**Work instruction:** Find every line containing the string "will" in the data below, and report how many there are, with no other words.

**Records provided:**

BEGIN

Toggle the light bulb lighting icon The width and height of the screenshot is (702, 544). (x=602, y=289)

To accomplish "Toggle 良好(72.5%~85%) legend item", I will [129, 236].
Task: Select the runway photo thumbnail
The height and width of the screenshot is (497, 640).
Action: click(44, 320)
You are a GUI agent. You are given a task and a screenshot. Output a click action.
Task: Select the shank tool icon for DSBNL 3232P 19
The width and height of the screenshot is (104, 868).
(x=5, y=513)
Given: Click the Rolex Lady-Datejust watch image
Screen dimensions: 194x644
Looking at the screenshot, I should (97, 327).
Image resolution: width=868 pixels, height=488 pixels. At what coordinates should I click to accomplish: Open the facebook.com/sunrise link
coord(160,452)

END
BEGIN

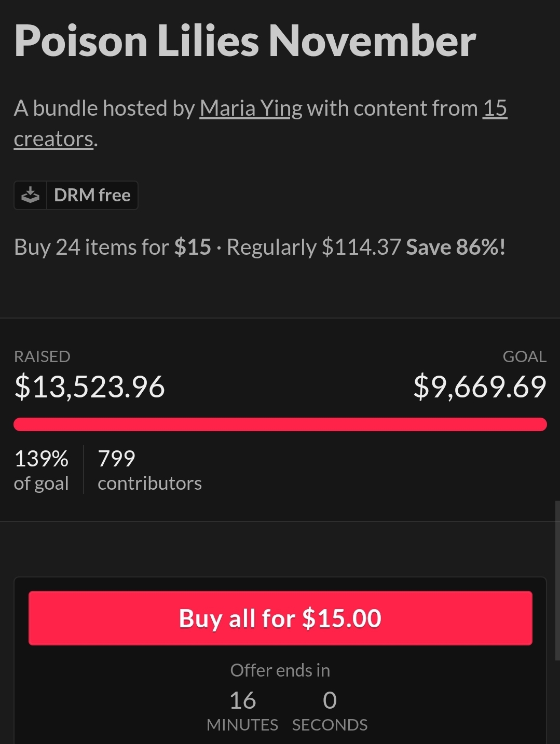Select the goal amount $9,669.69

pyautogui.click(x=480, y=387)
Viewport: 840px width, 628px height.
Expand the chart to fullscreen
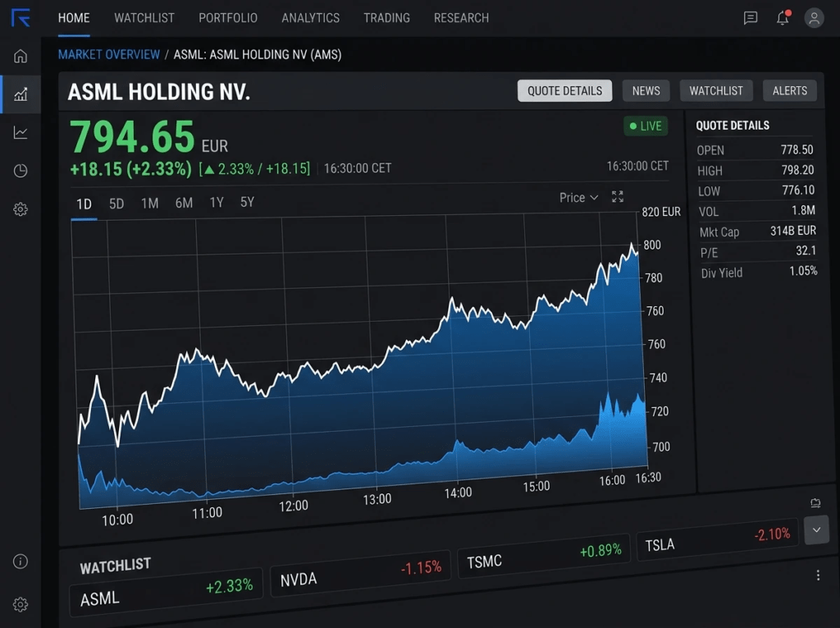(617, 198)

END
BEGIN

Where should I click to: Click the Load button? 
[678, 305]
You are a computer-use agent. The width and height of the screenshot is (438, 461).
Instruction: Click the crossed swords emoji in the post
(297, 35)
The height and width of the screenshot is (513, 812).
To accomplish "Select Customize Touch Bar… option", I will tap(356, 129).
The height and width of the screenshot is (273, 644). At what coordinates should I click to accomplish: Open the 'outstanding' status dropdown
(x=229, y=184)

END

**Result for this exercise:** 2